[EXERCISE AIM]
What appears from the first line of the data below through the line containing "Given: Select the <9,1>TSQL_BLOCK JSON block", both included, should be copied exactly, and nothing else.

[TASK INPUT]
---------------

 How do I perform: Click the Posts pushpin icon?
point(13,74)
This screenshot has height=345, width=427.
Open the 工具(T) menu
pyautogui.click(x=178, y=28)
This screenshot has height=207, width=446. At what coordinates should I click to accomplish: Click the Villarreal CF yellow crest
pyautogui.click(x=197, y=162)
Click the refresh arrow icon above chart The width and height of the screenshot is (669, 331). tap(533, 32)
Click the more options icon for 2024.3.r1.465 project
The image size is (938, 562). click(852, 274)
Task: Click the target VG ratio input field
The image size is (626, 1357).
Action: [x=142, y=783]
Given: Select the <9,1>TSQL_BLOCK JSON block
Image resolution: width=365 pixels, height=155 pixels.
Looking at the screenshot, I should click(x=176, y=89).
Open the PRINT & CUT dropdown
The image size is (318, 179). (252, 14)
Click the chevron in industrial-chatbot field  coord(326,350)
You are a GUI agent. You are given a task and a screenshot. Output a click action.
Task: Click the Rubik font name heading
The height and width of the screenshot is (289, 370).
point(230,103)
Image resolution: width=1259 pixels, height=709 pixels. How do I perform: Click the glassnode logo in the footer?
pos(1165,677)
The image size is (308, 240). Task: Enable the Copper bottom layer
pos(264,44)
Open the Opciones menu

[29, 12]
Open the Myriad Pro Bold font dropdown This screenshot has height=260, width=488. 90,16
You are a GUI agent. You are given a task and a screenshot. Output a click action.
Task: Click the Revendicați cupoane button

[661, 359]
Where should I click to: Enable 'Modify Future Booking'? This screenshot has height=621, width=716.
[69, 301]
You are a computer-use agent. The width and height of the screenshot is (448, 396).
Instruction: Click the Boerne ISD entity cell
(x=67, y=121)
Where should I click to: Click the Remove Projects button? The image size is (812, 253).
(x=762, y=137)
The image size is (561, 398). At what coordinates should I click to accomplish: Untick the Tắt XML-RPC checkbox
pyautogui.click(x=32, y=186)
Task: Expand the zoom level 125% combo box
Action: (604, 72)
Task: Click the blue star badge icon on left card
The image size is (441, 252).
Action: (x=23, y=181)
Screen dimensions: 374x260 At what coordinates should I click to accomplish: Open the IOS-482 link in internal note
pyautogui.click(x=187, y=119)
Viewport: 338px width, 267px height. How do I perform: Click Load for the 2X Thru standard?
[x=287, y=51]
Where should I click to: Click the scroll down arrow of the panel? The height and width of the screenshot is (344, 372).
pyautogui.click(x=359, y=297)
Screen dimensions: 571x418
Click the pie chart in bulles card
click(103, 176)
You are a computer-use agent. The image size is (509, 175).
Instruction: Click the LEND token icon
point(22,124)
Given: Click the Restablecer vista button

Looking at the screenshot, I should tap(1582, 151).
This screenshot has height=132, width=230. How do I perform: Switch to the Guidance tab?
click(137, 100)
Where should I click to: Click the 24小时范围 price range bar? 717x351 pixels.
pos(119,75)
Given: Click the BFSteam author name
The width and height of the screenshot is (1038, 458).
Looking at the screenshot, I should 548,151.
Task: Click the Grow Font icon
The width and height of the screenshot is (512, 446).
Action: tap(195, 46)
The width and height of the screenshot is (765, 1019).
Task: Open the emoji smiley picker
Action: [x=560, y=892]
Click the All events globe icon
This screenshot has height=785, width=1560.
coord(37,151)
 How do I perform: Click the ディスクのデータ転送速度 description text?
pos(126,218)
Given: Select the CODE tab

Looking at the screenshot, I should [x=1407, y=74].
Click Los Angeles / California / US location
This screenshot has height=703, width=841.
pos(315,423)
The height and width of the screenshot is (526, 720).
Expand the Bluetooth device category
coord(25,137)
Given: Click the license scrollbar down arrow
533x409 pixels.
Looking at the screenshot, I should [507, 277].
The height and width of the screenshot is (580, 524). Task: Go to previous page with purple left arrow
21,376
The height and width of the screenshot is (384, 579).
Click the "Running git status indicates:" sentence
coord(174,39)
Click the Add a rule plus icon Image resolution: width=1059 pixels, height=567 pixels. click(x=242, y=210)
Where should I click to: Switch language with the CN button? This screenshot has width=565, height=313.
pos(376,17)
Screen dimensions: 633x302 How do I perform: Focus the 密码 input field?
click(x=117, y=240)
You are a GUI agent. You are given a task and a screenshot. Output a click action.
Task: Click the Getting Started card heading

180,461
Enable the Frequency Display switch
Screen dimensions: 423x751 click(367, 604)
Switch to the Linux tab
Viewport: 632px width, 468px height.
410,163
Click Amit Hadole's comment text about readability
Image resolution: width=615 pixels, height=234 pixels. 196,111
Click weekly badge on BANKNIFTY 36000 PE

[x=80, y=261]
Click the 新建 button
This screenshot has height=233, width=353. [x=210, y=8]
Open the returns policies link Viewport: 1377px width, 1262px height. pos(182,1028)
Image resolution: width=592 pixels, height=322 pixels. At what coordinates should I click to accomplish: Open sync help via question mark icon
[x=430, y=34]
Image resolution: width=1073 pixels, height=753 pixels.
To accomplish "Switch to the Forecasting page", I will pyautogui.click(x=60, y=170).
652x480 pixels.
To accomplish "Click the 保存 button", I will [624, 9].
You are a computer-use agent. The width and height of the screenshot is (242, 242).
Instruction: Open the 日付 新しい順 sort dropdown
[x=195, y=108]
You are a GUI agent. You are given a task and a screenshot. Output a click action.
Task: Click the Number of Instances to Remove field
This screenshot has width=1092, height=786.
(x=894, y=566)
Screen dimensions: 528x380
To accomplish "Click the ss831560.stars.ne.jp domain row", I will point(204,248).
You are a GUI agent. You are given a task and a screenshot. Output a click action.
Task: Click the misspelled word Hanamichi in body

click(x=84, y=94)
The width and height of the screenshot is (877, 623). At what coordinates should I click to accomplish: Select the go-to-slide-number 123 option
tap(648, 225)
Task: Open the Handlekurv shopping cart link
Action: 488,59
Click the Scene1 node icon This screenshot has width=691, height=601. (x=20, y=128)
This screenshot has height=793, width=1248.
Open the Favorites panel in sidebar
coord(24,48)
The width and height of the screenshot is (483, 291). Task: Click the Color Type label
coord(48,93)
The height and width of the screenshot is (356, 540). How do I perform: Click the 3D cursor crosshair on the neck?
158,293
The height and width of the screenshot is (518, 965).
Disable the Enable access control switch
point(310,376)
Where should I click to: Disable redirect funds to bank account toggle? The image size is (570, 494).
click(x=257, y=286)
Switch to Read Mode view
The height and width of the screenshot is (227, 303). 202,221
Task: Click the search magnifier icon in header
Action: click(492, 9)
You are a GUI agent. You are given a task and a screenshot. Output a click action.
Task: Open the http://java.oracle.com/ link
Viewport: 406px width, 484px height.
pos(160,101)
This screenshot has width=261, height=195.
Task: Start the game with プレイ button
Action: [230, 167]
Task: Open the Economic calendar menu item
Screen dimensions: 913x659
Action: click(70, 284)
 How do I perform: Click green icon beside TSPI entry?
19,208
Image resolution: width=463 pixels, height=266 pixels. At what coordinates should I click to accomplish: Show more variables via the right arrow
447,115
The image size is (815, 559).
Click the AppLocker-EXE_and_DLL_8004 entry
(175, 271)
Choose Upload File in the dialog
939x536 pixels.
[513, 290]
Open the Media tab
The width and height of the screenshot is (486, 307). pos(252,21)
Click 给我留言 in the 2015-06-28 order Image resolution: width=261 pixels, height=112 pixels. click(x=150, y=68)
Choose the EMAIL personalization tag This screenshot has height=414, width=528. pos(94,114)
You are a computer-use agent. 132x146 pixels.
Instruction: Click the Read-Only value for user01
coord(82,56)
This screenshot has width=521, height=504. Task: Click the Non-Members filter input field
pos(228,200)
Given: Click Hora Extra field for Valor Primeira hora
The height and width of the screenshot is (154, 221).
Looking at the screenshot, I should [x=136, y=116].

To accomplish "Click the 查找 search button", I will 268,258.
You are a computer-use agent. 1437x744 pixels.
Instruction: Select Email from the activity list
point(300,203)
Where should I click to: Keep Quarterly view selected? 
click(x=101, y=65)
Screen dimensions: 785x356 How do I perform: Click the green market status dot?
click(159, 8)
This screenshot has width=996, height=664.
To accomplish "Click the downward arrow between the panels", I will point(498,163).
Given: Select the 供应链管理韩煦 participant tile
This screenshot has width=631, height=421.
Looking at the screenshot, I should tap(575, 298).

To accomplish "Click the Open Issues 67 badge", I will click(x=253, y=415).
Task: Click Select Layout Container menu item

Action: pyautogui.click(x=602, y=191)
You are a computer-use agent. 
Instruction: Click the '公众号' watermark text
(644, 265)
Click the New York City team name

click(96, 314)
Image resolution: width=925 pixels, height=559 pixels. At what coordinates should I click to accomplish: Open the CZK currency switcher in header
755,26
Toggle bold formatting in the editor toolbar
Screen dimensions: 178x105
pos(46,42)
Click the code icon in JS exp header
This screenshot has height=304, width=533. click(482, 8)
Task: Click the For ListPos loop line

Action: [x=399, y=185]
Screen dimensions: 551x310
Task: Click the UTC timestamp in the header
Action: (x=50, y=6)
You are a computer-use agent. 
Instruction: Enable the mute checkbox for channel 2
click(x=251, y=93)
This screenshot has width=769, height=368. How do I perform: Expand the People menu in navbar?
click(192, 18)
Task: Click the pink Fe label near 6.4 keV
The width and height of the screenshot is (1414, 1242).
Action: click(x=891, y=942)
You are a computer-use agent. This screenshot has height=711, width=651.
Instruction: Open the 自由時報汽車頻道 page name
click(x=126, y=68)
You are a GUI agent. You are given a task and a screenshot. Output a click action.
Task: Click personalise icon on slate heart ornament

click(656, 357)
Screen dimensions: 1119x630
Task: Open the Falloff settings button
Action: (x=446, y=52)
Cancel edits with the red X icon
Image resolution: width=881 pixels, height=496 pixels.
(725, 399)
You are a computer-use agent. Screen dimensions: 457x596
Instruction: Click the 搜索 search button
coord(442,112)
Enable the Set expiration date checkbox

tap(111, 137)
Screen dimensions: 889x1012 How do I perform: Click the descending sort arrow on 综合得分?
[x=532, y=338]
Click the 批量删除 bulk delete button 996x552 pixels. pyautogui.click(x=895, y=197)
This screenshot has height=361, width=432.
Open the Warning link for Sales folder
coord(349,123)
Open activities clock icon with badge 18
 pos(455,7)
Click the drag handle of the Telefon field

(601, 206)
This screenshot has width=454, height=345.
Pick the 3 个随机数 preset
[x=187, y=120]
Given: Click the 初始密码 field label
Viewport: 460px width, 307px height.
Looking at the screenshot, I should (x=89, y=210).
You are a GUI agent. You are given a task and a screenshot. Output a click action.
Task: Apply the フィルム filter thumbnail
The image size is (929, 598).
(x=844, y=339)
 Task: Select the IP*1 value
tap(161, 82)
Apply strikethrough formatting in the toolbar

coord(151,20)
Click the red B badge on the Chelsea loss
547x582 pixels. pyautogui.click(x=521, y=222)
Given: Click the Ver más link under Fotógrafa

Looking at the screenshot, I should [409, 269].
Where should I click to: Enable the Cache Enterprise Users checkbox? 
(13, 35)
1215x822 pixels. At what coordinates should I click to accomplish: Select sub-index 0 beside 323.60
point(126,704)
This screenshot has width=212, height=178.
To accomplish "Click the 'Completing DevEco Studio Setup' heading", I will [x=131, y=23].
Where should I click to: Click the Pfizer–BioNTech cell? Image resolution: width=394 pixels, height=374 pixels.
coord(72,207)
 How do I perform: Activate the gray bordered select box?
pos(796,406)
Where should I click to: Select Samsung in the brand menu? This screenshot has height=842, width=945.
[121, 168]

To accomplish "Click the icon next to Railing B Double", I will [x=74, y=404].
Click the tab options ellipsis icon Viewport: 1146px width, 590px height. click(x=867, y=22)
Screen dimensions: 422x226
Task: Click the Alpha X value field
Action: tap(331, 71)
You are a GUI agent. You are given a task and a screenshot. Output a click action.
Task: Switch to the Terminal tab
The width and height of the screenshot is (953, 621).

---------------

[EXERCISE RESULT]
 How do I perform: Click the Posts pushpin icon?
point(13,74)
This screenshot has height=345, width=427.
Open the 工具(T) menu
pyautogui.click(x=178, y=28)
This screenshot has height=207, width=446. At what coordinates should I click to accomplish: Click the Villarreal CF yellow crest
pyautogui.click(x=197, y=162)
Click the refresh arrow icon above chart The width and height of the screenshot is (669, 331). tap(533, 32)
Click the more options icon for 2024.3.r1.465 project
The image size is (938, 562). click(852, 274)
Task: Click the target VG ratio input field
The image size is (626, 1357).
Action: [x=142, y=783]
Given: Select the <9,1>TSQL_BLOCK JSON block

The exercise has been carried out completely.